1) Run WinDbg, set symbols path (File -> Symbol Search Path) to

SRV*c:\symbols*http://msdl.microsoft.com/download/symbols

2) Open Crash dump or drag your .DMP file onto WinDbg.

3)type this into the command window

.loadby sos clr

(FYI, for .NET 2, the command should be .loadby sos mscorwks)

4) then type this

!dumpheap -stat

which lists the type of objects and their count. looks something like this:

enter image description here

You will have to analyze this in the context of your application and see if anything appears unusual.

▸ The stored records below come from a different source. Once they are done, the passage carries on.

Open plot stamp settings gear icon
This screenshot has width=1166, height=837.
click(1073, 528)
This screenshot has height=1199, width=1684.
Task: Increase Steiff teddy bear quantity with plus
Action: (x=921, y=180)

There is much more to windbg, google is your friend.

Solution 2:

Generally if you have a leak in a managed application, it means that something is not getting collected. Common sources include

  • Events handlers: If the subscriber is not removed the publisher will hold on to it.

  • Statics

  • Finalizers: A blocked finalizer will prevent the finalizer thread from running any other finalizers and thus prevent these instances from being collected.

  • Similarly, a deadlocked thread will hold on to whatever roots it holds. Of course if you have deadlocked threads that will probably affect the application on several levels.

To troubleshoot this you need to inspect the managed heap. WinDbg + SOS (or PSSCOR) will let you do this. The !dumpheap -stat command lists the entire managed heap.

You need to have an idea of the number of instances of each type to expect on the heap. Once you find something that looks odd you can use the !dumpheap -mt <METHOD TABLE> command to list all instances of a given type.

The next step is to analyze the root of these instances. Pick one at random and do a !gcroot on that. That will show how that particular instance is rooted. Look for event handlers and pinned objects (usually represent static references). If you see the finalizer queue in there you need to examine what the finalizer thread is doing. Use the !threads and !clrstack commands for that.

If everything looks fine for that instance you move on to another instance. If that doesn't yield anything you may need to go back to look at the heap again and repeat from there.

Other sources of leaks include: Assemblies that are not unloaded and fragmentation of the Large Object Heap. SOS/PSSCOR can help you locate these as well, but I'll skip the details for now.

If you want to know more I recommend Tess' blog. I've also done a couple of videos covering how to use WinDbg + SOS (here and here).

If you have the option of debugging the process while it runs, I recommend using PSSCOR instead of SOS. PSSCOR is essentially a private branch of the SOS sources that has been enhanced with additional commands and many of the existing SOS commands have been improved as well. E.g. the PSSCOR version of the !dumpheap command has a very useful delta column, which makes troubleshooting memory leaks much easier.

In order to use it you need to start your process, attach WinDbg and load PSSCOR and do a !dumpheap -stat. Then you let the process run again so allocations are made. Break the execution and repeat the command. Now PSSCOR will show you the number of instances that were added/removed since the previous inspection.

Solution 3:

Since version 2017.2 JetBrains dotMemory supports Windows memory dumps analysis with all its power and fancy GUI.